Urinary incontinence is defined as any involuntary leakage of urine. It is a common and distressing problem that may have a profound impact on a man’s quality of life. Urinary incontinence is almost always caused by an underlying and treatable medical condition. Testosterone replacement therapy for men has been shown to improve bladder control in men with urinary incontinence
Interstitial cystitis (painful bladder syndrome) is a chronic, oftentimes severely debilitating disease of the bladder. The cause of this urinary condition is unknown. It is characterized by bladder pain, painful urination, urinary frequency/urgency (as often as every 10 minutes), and/or pressure in the bladder and/or pelvis. There are studies linking painful bladder syndrome in men to low testosterone levels. Testosterone replacement therapy for men has been shown to help relieve the symptoms of interstitial cystitis
Benign prostate hyperplasia is an enlargement of the prostate caused by an elevated number of prostate cells. This prostate enlargement results in the formation of large nodules around the urethral area of the prostate. If the nodules become large enough, they can compress the urethral canal to cause partial and sometimes complete obstruction of the urethra, which interferes with the normal flow of urine. This can lead to the development of urinary hesitancy, frequent urination, dysuria (painful urination), urinary retention and increased risk for UTIs (urinary tract infections). PSA (prostate-specific antigen) levels are typically elevated in individuals with BPH. Luckily, BPH does not lead to cancer and does not increase the risk of cancer.

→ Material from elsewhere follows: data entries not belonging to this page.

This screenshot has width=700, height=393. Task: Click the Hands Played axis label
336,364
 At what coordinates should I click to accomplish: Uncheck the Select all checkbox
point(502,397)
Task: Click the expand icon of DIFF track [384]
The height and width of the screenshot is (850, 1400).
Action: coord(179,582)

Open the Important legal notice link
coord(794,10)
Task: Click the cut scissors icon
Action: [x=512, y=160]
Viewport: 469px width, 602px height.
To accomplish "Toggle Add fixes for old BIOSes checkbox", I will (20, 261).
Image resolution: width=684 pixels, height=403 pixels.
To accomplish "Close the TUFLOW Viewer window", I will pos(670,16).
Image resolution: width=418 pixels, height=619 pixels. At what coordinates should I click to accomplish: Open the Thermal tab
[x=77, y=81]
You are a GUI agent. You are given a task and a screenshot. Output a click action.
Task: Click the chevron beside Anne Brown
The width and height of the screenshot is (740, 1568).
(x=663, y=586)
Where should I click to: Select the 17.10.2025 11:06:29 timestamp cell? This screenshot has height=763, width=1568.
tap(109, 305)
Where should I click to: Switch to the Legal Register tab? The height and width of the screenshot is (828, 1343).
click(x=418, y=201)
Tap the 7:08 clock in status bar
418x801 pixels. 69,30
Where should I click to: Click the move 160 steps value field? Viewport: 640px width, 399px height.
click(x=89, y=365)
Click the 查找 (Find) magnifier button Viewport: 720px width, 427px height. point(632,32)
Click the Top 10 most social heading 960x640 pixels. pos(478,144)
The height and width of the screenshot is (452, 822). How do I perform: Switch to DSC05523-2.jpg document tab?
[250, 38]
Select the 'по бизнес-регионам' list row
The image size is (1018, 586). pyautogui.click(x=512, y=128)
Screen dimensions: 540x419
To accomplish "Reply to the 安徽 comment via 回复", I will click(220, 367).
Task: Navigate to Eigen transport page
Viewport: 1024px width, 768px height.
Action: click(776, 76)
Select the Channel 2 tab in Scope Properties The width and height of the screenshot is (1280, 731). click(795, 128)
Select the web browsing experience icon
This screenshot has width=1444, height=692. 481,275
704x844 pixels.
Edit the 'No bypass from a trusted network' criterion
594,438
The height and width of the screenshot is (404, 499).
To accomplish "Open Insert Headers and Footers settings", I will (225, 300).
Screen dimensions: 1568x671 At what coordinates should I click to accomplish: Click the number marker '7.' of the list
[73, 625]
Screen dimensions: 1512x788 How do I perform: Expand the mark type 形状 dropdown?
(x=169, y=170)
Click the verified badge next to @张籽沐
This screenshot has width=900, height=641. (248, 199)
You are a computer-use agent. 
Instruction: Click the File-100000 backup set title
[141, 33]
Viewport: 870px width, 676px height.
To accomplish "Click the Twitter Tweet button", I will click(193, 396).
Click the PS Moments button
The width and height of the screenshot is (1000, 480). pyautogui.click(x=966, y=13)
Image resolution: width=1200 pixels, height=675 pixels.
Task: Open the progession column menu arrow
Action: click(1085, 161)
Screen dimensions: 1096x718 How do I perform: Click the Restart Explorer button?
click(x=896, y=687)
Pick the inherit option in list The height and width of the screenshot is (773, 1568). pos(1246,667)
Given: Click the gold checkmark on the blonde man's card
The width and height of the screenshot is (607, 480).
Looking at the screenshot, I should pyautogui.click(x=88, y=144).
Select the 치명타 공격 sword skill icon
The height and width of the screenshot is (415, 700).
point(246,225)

Unfortunately, during andropause, testosterone levels decline and estrogen levels increase. Some evidence suggests that this relative increase in circulating estrogen may strengthen the effect of the testosterone derivative dihydrotestosterone (DHT). DHT promotes cell growth, which results in glandular enlargement of the prostate gland. The development of the prostate gland requires the conversion of testosterone into DHT in the presence of a specific enzyme called 5-alpha reductase. As aging occurs, the amount of DHT in the prostate gland remains high even though the circulating testosterone level drops.
Most physicians are inexperienced in treating male hormonal imbalance and may prescribe testosterone without correctly balancing the other hormones, such as estrogen, dihydrotestosterone, thyroid, human growth hormone and DHEA. It is extremely important to find an expert bioidentical hormone therapy doctor who knows how to balance all your hormone levels, including estrogen and DHT. Hormone optimization along with a customized nutrition plan, nutritional supplement regimen and exercise routine will assure optimal prostate and overall health.